"""

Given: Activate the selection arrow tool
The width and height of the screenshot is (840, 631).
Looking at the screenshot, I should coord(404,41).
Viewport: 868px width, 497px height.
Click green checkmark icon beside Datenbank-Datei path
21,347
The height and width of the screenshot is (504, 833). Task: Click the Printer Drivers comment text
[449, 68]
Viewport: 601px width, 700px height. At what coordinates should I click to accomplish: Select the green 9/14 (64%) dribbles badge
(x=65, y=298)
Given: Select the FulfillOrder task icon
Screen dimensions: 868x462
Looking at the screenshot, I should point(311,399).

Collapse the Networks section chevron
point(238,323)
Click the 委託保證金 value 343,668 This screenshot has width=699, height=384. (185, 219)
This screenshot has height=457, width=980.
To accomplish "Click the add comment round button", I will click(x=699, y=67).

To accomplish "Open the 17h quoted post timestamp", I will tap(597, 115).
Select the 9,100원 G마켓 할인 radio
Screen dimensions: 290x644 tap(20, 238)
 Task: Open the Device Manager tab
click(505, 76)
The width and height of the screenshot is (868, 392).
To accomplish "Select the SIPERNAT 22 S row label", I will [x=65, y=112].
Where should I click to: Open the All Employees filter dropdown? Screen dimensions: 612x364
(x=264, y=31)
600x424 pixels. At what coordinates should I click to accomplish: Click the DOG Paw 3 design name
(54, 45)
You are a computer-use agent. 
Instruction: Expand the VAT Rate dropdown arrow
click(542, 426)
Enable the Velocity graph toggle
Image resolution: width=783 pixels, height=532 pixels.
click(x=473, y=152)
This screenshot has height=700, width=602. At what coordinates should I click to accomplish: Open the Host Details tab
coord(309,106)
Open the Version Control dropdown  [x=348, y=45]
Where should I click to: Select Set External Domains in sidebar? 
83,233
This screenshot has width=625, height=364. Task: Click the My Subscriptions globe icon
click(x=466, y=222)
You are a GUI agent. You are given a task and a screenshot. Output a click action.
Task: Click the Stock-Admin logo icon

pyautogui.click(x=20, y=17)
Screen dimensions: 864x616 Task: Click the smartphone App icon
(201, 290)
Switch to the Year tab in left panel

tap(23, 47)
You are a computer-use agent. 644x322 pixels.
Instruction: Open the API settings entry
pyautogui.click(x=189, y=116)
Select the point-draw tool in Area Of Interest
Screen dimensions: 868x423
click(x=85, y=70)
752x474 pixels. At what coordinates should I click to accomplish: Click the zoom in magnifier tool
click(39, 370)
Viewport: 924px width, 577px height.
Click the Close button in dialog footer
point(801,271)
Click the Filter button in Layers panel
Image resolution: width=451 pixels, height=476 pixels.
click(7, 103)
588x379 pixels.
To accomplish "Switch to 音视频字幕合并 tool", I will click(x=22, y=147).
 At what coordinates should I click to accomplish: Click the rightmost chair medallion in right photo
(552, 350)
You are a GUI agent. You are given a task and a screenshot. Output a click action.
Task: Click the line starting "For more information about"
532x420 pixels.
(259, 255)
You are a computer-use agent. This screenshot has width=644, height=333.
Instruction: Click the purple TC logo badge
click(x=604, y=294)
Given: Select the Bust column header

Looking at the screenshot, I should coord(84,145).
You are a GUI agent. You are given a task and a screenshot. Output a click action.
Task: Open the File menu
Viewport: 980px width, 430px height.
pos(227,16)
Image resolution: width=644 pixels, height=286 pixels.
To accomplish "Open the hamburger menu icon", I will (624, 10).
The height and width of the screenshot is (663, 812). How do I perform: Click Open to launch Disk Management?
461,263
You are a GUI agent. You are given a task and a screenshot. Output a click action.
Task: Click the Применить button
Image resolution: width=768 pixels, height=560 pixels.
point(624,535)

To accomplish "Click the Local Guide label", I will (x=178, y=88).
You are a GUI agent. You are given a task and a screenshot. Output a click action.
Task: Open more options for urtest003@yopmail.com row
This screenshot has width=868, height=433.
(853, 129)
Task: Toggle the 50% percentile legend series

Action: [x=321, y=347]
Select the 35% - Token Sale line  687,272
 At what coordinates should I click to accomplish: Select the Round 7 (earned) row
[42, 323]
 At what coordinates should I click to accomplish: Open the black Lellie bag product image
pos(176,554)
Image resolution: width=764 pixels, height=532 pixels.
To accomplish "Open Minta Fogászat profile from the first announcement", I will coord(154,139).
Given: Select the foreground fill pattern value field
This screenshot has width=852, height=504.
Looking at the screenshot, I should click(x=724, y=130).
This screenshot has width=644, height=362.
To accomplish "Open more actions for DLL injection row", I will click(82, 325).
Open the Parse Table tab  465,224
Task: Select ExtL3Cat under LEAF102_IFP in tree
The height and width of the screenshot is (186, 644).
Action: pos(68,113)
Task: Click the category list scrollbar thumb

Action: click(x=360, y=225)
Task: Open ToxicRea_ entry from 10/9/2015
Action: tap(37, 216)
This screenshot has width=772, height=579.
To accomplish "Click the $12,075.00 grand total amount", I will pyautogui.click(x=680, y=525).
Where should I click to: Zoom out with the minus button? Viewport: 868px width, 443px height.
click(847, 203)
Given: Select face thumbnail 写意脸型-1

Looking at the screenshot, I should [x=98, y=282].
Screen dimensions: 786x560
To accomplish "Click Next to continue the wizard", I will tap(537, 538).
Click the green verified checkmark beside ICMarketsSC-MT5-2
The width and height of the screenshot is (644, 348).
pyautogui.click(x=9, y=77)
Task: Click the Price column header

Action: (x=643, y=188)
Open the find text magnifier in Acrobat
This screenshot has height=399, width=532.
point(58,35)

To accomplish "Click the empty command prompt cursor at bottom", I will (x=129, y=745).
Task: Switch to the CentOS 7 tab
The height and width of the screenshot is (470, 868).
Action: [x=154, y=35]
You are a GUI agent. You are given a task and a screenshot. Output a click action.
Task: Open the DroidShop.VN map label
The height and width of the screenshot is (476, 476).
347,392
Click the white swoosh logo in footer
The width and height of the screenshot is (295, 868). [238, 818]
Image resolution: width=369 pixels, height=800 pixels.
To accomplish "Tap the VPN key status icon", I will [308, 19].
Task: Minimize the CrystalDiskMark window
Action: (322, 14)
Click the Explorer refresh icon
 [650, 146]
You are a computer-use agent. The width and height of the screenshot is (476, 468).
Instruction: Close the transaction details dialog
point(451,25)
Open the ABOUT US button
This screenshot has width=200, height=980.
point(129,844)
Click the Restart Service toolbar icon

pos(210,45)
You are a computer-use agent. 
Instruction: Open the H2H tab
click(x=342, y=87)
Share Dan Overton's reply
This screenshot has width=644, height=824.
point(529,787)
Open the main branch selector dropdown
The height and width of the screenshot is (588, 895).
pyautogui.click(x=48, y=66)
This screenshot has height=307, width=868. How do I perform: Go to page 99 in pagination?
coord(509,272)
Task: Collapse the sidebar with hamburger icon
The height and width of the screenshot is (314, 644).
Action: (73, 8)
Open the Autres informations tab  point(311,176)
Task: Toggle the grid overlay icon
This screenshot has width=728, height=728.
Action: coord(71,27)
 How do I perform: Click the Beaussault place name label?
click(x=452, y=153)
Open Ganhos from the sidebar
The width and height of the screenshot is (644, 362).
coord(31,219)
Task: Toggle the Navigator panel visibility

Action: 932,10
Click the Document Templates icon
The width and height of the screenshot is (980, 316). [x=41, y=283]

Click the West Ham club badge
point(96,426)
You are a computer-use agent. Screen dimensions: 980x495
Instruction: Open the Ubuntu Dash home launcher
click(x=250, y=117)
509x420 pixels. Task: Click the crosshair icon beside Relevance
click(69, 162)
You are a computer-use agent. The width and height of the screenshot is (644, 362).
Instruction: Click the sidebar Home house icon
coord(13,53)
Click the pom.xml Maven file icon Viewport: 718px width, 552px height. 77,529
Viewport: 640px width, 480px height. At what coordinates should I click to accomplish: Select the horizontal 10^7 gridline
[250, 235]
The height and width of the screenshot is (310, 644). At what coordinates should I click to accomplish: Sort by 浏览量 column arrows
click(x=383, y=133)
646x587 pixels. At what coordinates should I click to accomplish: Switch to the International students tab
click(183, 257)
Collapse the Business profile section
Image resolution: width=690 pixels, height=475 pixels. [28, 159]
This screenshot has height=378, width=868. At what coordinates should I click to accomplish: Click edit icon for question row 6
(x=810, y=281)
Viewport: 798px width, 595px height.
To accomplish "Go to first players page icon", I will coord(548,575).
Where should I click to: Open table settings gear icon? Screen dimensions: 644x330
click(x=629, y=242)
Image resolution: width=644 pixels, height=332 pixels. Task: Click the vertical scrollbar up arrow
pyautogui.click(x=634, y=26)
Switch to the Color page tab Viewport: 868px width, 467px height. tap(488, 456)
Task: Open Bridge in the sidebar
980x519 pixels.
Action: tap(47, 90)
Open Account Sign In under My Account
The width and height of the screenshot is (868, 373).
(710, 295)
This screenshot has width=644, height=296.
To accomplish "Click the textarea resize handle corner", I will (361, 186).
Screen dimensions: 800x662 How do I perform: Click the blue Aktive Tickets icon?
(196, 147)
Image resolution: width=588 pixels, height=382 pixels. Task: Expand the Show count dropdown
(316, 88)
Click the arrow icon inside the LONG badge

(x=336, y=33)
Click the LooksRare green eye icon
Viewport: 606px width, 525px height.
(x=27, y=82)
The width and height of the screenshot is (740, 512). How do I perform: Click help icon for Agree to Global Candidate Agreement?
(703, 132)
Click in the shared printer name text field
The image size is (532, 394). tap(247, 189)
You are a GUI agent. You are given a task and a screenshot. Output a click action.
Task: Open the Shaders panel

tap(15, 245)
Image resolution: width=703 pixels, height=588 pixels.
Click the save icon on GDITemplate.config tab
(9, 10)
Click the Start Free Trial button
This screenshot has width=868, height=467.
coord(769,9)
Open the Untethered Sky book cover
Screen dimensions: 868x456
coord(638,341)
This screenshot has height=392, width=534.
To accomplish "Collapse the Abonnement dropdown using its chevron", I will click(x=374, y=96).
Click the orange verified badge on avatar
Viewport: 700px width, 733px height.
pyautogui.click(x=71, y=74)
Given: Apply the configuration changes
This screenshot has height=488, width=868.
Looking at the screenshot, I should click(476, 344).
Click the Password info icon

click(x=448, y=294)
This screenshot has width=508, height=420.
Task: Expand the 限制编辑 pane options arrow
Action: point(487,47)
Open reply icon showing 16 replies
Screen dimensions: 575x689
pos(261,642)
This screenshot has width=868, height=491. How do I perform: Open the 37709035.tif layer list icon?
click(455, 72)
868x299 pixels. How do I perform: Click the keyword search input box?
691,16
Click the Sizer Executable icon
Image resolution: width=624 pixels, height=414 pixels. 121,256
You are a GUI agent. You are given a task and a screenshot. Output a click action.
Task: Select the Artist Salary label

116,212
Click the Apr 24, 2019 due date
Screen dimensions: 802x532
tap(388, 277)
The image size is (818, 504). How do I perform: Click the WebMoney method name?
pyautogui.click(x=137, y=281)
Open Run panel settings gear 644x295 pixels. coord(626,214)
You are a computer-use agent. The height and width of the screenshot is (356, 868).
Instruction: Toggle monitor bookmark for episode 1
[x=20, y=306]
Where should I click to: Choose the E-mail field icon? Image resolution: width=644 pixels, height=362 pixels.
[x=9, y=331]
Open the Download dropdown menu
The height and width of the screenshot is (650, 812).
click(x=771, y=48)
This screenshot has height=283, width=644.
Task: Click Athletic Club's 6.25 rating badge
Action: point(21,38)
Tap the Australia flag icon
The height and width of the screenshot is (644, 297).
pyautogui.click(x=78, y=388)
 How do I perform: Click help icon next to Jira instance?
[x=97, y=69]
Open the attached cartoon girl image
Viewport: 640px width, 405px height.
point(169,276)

"""

§ **Assignment**
Return the span of lines in the data above that opens at the line with "Open the Parse" and closes at the line with "Image resolution: width=369", exactly, ends included, nothing else.

§ **Answer to this exercise**
Open the Parse Table tab  465,224
Task: Select ExtL3Cat under LEAF102_IFP in tree
The height and width of the screenshot is (186, 644).
Action: pos(68,113)
Task: Click the category list scrollbar thumb

Action: click(x=360, y=225)
Task: Open ToxicRea_ entry from 10/9/2015
Action: tap(37, 216)
This screenshot has width=772, height=579.
To accomplish "Click the $12,075.00 grand total amount", I will pyautogui.click(x=680, y=525).
Where should I click to: Zoom out with the minus button? Viewport: 868px width, 443px height.
click(847, 203)
Given: Select face thumbnail 写意脸型-1

Looking at the screenshot, I should [x=98, y=282].
Screen dimensions: 786x560
To accomplish "Click Next to continue the wizard", I will tap(537, 538).
Click the green verified checkmark beside ICMarketsSC-MT5-2
The width and height of the screenshot is (644, 348).
pyautogui.click(x=9, y=77)
Task: Click the Price column header

Action: (x=643, y=188)
Open the find text magnifier in Acrobat
This screenshot has height=399, width=532.
point(58,35)

To accomplish "Click the empty command prompt cursor at bottom", I will (x=129, y=745).
Task: Switch to the CentOS 7 tab
The height and width of the screenshot is (470, 868).
Action: [x=154, y=35]
You are a GUI agent. You are given a task and a screenshot. Output a click action.
Task: Open the DroidShop.VN map label
The height and width of the screenshot is (476, 476).
347,392
Click the white swoosh logo in footer
The width and height of the screenshot is (295, 868). [238, 818]
Image resolution: width=369 pixels, height=800 pixels.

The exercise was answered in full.